==== Provided passage

Tyrrell Winston is an artist working out of Bushwick in Brooklyn, NY.  Using his neighborhood to scout materials, he repurposes discarded trash, like lipstick smeared cigarettes, drug baggies, and Hennessy bottles, into refined art objects. Always on the lookout, he uncovers objects on the street that most of us would overlook. His pieces are so attractively designed, it is easy to forget the abject origins of the materials. Consciousnesses of the neighborhoods in which he works, his process opens up dialogues with local and outside residents.

Tell us about your “Neighborhood Archaeology” series.

I’ve been working on this series for five years, but I didn’t know I was working on it for about the first four. I was collecting drug bags and dice on the street and making these Dash Snow-esque collages. They led me to where I am now. Last summer I started picking up cigarettes with lipstick on them, which is really vile. Some I coat in varnish, most of the time I spray them with an archival adhesive. Then I started collecting color-coordinated stuff like crack vials, Hennessy bottles and deflated basketballs. I’m going bigger, but I’m also branching out of found material.


What else have you been working on recently?

I started making these signs that are all based on what you would see outside of a nail salon or massage parlor. They were inspired by a drug dealer’s business card. They have iconic pop culture figures like Michael Jordan and Beyonce on them. I changed the numbers, and they lead you to fake voicemails.  Some of the signs have spoof callback number with me saying something along the lines of,  “You can buy drugs here. I’ll come to you. Just leave me your name and number.” These voicemails are recorded and go straight to email. I’m planning on using the recording for something in the future. Some of the other numbers listed belong to Donald Trump’s property manager or Melania Trump’s publicist.  I love the idea of someone calling one of the numbers and saying, “I saw you’re offering a free massage,” and it’s Melania Trump’s publicist.


What kind of messages do people leave?

Right now a lot of times the people that call know me, but since I’ve started flyering the city I’m getting weirder voicemails.

========
==== Given records

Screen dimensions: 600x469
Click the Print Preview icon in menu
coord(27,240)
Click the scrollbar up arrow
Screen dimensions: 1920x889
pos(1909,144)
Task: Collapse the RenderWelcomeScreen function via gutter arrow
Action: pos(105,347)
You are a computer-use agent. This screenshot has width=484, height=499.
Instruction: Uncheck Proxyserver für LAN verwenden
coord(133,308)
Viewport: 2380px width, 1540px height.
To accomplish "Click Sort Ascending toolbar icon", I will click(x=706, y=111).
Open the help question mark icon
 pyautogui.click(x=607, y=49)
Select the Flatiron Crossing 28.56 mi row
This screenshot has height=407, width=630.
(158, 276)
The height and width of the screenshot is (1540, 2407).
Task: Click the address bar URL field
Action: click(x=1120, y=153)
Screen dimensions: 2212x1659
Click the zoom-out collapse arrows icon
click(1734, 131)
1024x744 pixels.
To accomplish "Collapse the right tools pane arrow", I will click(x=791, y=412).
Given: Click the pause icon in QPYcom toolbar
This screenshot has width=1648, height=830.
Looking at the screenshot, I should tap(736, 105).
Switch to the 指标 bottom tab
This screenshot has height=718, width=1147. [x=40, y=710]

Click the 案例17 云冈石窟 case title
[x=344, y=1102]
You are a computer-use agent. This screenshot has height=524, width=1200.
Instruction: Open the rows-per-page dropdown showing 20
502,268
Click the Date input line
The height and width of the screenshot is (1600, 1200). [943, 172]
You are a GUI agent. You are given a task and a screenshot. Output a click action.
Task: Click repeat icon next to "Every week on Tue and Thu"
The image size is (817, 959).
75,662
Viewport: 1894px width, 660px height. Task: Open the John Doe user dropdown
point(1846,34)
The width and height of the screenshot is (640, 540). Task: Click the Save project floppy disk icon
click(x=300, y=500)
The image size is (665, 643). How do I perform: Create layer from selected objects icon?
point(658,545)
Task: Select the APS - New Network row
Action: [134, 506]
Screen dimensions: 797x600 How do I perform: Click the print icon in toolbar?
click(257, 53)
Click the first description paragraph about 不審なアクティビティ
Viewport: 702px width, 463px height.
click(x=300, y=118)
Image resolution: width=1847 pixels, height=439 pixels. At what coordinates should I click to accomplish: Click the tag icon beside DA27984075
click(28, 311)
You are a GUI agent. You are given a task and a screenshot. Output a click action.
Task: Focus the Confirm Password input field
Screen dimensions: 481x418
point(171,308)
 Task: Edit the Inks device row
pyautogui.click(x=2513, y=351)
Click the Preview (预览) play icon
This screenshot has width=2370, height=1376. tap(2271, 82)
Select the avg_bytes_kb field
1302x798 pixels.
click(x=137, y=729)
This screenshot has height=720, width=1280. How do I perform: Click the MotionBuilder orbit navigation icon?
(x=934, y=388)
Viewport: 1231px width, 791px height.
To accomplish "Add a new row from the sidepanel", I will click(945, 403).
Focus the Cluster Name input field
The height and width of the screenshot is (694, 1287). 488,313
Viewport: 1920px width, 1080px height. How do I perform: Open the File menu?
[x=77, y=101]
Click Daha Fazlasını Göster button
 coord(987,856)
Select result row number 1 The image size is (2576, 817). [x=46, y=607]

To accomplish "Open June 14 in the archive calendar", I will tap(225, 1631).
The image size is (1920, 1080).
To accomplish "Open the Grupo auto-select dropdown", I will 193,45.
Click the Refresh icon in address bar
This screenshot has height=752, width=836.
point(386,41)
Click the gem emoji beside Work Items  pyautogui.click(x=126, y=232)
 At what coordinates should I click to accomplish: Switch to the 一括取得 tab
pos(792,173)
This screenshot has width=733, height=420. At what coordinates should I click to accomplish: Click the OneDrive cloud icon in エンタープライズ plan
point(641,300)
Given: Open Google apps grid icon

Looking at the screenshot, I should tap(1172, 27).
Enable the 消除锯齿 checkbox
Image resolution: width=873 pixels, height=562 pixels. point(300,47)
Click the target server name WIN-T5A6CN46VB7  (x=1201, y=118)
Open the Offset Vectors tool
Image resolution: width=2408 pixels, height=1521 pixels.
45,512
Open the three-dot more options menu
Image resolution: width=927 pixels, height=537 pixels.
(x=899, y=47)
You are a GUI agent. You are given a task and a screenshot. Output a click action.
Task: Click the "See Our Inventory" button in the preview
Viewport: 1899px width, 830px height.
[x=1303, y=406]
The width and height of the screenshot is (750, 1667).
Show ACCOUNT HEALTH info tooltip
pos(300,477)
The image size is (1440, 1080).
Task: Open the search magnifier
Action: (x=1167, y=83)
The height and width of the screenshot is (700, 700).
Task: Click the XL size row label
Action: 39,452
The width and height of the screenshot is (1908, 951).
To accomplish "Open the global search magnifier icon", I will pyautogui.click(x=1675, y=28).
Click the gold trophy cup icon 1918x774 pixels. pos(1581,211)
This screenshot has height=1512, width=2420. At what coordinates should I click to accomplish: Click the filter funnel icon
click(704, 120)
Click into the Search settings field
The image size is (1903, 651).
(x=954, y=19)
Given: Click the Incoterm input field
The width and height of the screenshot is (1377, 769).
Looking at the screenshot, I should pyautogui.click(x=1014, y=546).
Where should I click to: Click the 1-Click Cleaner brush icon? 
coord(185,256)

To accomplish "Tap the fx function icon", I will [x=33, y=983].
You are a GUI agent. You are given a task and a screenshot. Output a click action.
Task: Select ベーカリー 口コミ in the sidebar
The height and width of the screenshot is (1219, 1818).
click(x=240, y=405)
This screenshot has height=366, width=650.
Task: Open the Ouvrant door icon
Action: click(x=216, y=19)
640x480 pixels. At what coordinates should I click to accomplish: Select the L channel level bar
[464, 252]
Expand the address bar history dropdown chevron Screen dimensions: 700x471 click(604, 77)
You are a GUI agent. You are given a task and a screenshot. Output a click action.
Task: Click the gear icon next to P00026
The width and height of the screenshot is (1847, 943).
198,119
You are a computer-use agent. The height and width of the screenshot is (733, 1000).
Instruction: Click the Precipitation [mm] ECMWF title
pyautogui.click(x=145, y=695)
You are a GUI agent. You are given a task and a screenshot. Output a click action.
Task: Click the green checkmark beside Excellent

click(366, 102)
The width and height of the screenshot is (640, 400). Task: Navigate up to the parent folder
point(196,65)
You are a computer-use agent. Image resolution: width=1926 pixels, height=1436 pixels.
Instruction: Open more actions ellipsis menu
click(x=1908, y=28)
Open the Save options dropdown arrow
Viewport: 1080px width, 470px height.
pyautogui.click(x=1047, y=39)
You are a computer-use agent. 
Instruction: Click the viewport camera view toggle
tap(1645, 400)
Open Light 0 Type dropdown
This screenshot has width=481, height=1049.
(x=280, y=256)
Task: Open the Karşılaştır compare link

========

■ **What to do**:
A) In the interview with Tyrrell Winston, rewrite the part between "What else have" and "it’s Melania Trump’s publicist.", inclusive, swapping "signs" for "posters".
B) According to the interview with Tyrrell Winston, are these statements true? Answer yes or no for each and quote the words that decide it.
(i) Winston has been working on the "Neighborhood Archaeology" series for five years.
(ii) The signs were inspired by a nail salon's business card.
(iii) The voicemails are recorded and go straight to email.

■ **Task results**:
A)
What else have you been working on recently?

I started making these posters that are all based on what you would see outside of a nail salon or massage parlor. They were inspired by a drug dealer’s business card. They have iconic pop culture figures like Michael Jordan and Beyonce on them. I changed the numbers, and they lead you to fake voicemails.  Some of the posters have spoof callback number with me saying something along the lines of,  “You can buy drugs here. I’ll come to you. Just leave me your name and number.” These voicemails are recorded and go straight to email. I’m planning on using the recording for something in the future. Some of the other numbers listed belong to Donald Trump’s property manager or Melania Trump’s publicist.  I love the idea of someone calling one of the numbers and saying, “I saw you’re offering a free massage,” and it’s Melania Trump’s publicist.

B)
(i) Yes: "I’ve been working on this series for five years"
(ii) No: "They were inspired by a drug dealer’s business card."
(iii) Yes: "These voicemails are recorded and go straight to email."